▶ [TEXTE PROPOSÉ]

Trajet d’un autodidacte qui a lu Pierre Bourdieu.

Au décès de Pierre Bourdieu (23 janvier 2002), je souviens m’être rendu sur le site des amis de Pierre Bourdieu.  Je lus avec émotion la lettre d’Annie Ernaux disant sa dette au sociologue. Mais ce fut la lettre de Raphaël Desanti, autodidacte, formateur aujourd’hui en école d’éducateurs, qui me toucha de très près. Car ses «tortures», son acharnement à comprendre, ce temps volé au Monde des Puissants, furent les miens. Qui dira les difficultés pour un Dominé à se hisser à la compréhension ébahie du Monde social? Raphaël Desanti – que je salue – y parvient. 

Pardonnez la longueur de ma lettre…

Nantes, le  3/09/98

Mr Pierre Bourdieu,

 En imaginant (…) toutes les sollicitations dont vous faites l’objet en tous lieux, on se dit – je me dis – que l’espoir d’intéresser votre attention ne peut être que vain et illusoire. Pourtant, sachant combien la rencontre de votre œuvre a profondément marqué ma trajectoire sociale, la tentation pour moi est forte de vouloir exprimer toute ma reconnaissance, ma dette à votre égard, au risque d’être maladroit et de vous importuner inutilement.

Loin de moi l’idée de vous ennuyer (…) mais mon désir est fort de vouloir vous faire entendre, et contre vos détracteurs, la vertu libératrice de votre sociologie en esquissant brièvement ce que doit mon parcours biographique à votre lecture (Par le fait de vous avoir lu, d’apprenti ouvrier je suis devenu étudiant en sociologie). Pardonnez le style et le contenu de mes propos qui n’ont rien d’originaux mais qui espèrent au moins vous sensibiliser (…) Je tiens à vous dire que les dernières critiques à votre encontre m’encouragent à choisir ce moment opportun pour vous écrire et vous soutenir : les positions de Verdès-Leroux et de Luc Ferry me font trembler de désespoir car elles témoignent de leur paresse intellectuelle et de leurs préjugés plus proches des boulets de canon de la polémique que d’un exercice plus soucieux «d’hérméneutique» auquel on devrait s’attendre chez de tels universitaires. Contre tous ces intellectuels prisonniers de leurs lunettes scolastiques et aussi pour vous soutenir, j’aimerais opposer la réaction enthousiaste d’un ancien «dominé» qui découvre un jour, hors des voies traditionnelles de l’école, l’éclatante vérité de vos réflexions conceptuelles.

▶ [CONSIGNES]
**1)** Recopiez le passage du texte proposé qui commence par les mots contenant « Nantes, le  3/09/98 » et se termine par « vous importuner inutilement. », en changeant « reconnaissance » en « gratitude ».
**2)** D'après le texte proposé, les affirmations suivantes sont-elles exactes ? Répondez par oui ou par non, en citant les mots qui tranchent. (a) Raphaël Desanti est aujourd'hui formateur dans une école d'éducateurs. (b) Dans la lettre, la personne qui écrit était déjà étudiante en sociologie avant de lire Bourdieu. (c) La lettre d'Annie Ernaux a été lue sans émotion.

Lignes de données de pointage

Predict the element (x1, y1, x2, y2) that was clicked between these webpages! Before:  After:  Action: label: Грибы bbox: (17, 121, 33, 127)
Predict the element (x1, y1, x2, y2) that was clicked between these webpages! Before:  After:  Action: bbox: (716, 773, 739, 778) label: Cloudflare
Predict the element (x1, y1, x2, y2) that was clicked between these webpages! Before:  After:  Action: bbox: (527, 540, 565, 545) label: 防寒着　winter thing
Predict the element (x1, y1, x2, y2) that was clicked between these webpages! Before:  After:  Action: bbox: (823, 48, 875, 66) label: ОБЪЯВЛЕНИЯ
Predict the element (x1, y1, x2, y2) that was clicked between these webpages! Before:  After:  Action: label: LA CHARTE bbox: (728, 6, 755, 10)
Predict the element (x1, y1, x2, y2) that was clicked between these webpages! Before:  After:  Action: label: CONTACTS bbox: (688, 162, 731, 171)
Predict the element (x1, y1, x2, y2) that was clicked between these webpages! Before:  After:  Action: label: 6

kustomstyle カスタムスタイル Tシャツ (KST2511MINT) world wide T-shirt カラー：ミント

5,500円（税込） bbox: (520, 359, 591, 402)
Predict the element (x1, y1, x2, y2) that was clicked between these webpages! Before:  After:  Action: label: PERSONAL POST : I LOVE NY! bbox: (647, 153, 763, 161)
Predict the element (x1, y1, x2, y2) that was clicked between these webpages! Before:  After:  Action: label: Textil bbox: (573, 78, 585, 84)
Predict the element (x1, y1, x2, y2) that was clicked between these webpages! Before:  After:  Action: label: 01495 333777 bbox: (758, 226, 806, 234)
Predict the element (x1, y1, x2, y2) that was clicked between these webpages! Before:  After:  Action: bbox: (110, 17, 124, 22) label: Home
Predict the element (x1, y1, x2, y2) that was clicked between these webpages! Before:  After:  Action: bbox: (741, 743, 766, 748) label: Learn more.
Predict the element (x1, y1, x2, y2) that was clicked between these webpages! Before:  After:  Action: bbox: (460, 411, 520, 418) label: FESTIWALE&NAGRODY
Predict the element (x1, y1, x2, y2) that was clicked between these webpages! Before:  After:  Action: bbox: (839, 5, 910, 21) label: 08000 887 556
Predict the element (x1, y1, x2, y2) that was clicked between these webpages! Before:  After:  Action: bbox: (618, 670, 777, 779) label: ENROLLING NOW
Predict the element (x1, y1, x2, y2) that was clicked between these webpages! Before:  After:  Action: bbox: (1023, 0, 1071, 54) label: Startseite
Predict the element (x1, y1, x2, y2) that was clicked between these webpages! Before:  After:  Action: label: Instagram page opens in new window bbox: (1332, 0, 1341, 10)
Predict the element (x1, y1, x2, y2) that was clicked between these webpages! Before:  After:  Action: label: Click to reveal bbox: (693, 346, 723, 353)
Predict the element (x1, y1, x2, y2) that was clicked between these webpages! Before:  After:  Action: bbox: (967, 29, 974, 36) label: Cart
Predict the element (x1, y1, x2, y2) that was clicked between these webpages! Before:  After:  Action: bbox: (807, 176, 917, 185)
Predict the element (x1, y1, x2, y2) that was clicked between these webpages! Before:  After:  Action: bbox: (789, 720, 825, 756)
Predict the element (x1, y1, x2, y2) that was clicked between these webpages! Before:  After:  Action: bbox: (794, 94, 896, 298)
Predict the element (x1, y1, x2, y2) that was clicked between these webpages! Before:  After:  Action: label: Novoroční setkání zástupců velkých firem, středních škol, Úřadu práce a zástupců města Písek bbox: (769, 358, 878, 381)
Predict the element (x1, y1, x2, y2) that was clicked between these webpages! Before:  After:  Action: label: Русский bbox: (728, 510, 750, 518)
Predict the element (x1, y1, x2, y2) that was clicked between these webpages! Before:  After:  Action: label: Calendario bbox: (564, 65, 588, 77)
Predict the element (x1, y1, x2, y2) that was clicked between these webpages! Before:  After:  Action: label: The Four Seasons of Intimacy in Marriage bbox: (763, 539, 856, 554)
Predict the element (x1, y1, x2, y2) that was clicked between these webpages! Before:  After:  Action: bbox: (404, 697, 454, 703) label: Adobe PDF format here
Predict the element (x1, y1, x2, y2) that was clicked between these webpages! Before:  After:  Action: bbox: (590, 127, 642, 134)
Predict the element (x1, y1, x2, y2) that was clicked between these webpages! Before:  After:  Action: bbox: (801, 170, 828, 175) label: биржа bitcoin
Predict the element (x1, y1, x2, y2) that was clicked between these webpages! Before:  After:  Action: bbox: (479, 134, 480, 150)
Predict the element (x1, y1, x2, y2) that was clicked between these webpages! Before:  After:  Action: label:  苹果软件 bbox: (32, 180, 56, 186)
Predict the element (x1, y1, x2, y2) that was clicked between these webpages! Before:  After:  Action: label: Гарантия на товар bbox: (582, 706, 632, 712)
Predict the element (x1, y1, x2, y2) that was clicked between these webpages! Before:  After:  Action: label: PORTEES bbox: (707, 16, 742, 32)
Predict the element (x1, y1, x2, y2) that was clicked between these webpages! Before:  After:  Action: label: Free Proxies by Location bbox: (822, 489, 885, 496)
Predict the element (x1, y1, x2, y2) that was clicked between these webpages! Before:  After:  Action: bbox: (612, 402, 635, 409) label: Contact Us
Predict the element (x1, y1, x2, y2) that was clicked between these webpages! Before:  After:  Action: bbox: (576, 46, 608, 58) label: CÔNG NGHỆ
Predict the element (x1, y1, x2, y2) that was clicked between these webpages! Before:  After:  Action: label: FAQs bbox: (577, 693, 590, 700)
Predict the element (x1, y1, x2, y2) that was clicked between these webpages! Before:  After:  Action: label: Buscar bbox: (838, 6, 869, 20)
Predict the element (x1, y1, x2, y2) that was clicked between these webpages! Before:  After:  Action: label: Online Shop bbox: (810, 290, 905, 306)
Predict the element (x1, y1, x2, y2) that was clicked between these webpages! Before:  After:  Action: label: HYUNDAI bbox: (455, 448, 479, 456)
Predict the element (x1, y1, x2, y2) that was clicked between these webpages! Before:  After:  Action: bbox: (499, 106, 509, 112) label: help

▶ [CORRIGÉS DÉTAILLÉS]
**1)**
Nantes, le  3/09/98

Mr Pierre Bourdieu,

 En imaginant (…) toutes les sollicitations dont vous faites l’objet en tous lieux, on se dit – je me dis – que l’espoir d’intéresser votre attention ne peut être que vain et illusoire. Pourtant, sachant combien la rencontre de votre œuvre a profondément marqué ma trajectoire sociale, la tentation pour moi est forte de vouloir exprimer toute ma gratitude, ma dette à votre égard, au risque d’être maladroit et de vous importuner inutilement.

**2)**
(a) Oui : « formateur aujourd’hui en école d’éducateurs ».
(b) Non : « d’apprenti ouvrier je suis devenu étudiant en sociologie ».
(c) Non : « Je lus avec émotion la lettre d’Annie Ernaux ».